Problems with legislative history. Four reasons why judges should not seek legislative “purpose”: (1) no such thing as “original intent” since a legislature is a body of people without a mind of its own—only relevant outcome is statute; (2) legislatures expire, so courts should not give them life beyond what may be fairly vetoed by President; (3) “liberal” principles require respecting people, not governments; (4) no judge can place himself into minds of enacting legislators.
Stephen Breyer, On the Uses of Legislative History in Interpreting Statutes, 65 S. Cal. L. Rev. 845 (1992) – 339
Defense of purposivism. Legislative history and purposivism is fine if judge accepts two assumptions: (1) appellate courts are administrative institutions that resolve disputes while clarifying law, and (2) law is human institution that serves human and social needs.

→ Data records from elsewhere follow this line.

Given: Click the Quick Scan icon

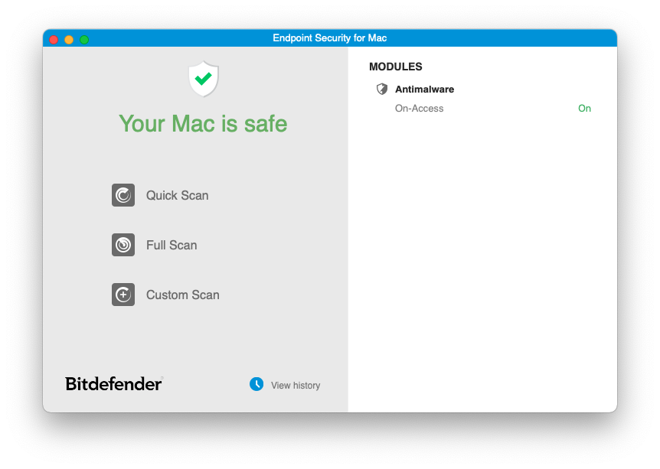Looking at the screenshot, I should pos(123,195).
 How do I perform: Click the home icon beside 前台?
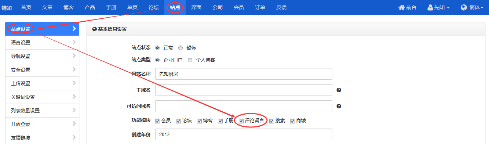[x=402, y=7]
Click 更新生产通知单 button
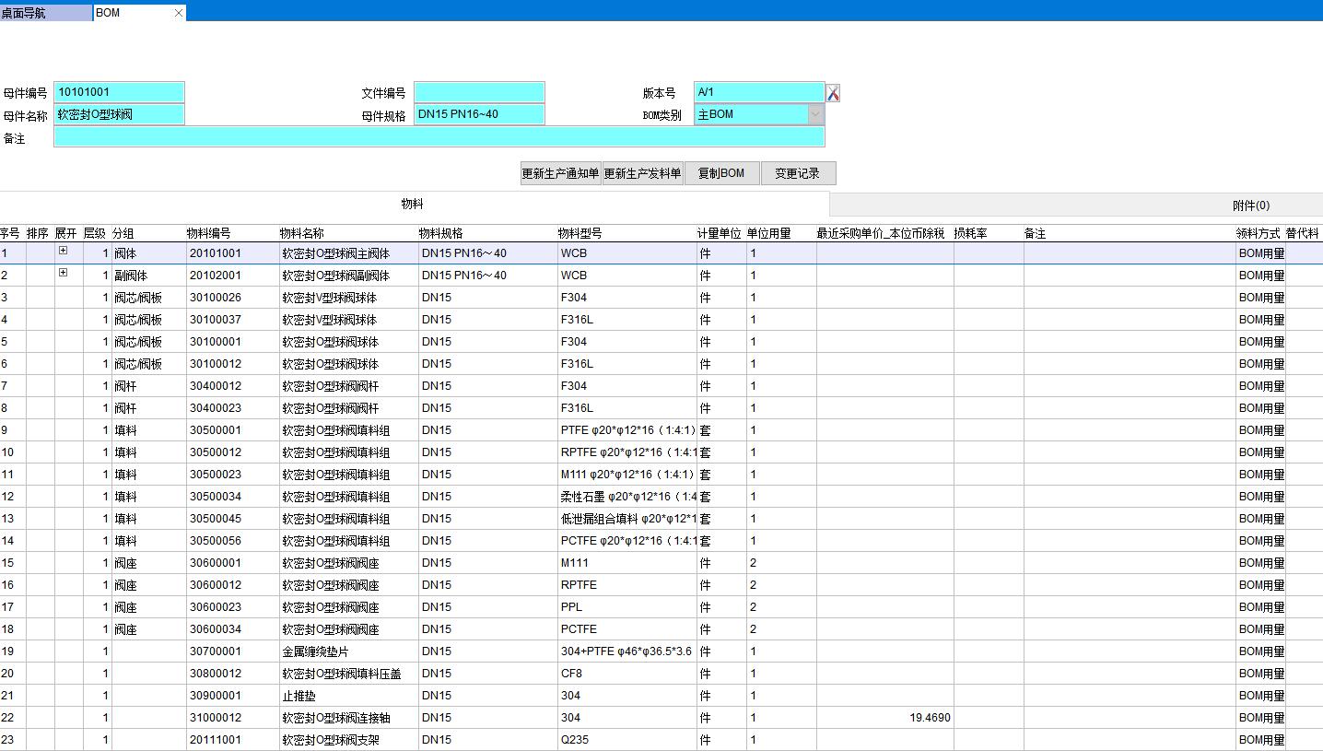This screenshot has width=1323, height=751. coord(560,173)
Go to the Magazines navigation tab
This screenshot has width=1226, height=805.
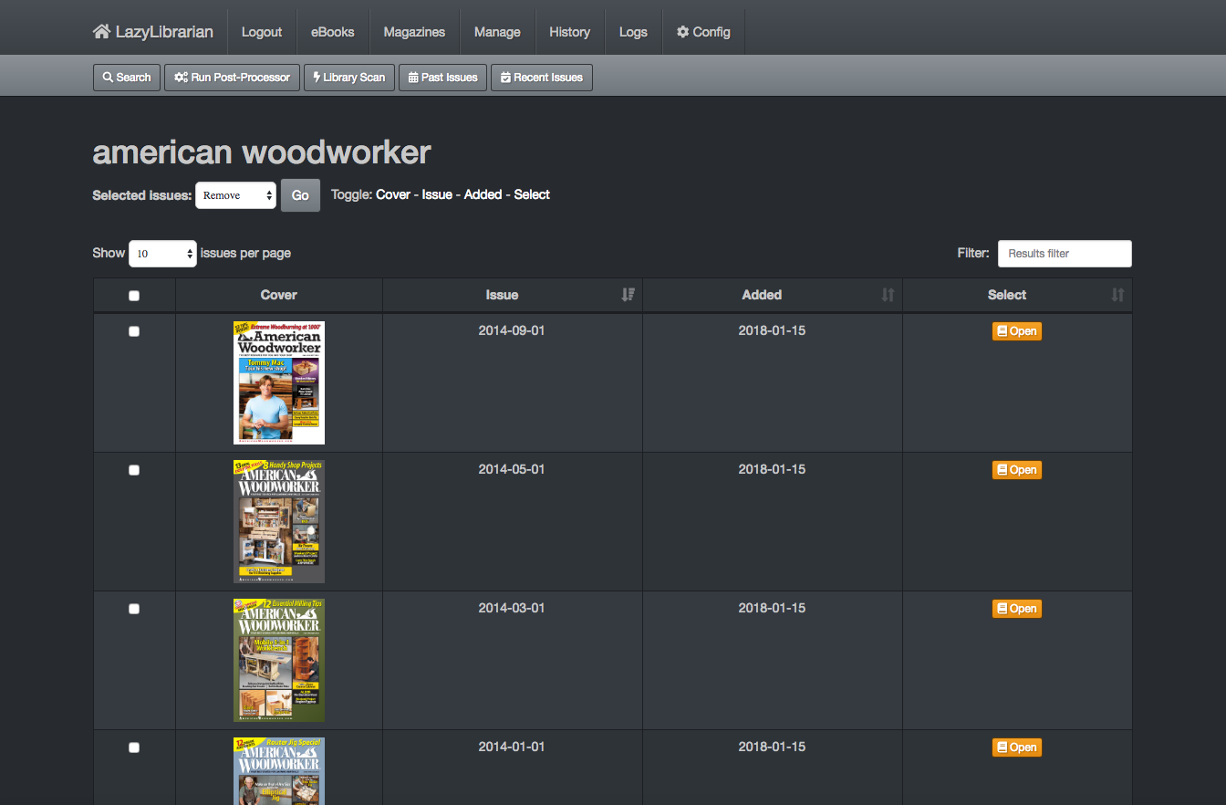[414, 32]
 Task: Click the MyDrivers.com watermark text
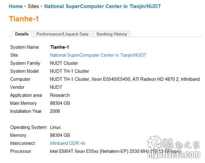174,155
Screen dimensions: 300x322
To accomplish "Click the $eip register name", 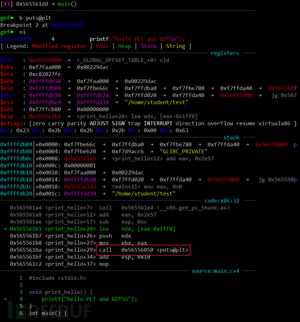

Five cases in which legislative history helps.
Avoiding absurd results. When outcome is absurd, court may depart from words to find purpose of statute. Example: Green v. Bock Laundry Machine Co., (U.S. 1989), where Fed. Rule of Evid. prohibited evidence with “prejudicial effect to the defendant” without distinguishing between criminal and civil cases. Leg. history did not show this was intentional (cn. 12).
Identifying drafting error. Legislative history may clarify when something was intended to serve organizational, not substantive, objectives. Example: United States v. Falvey (1st Cir. 1982), where counterfeiting statute originally covered “any...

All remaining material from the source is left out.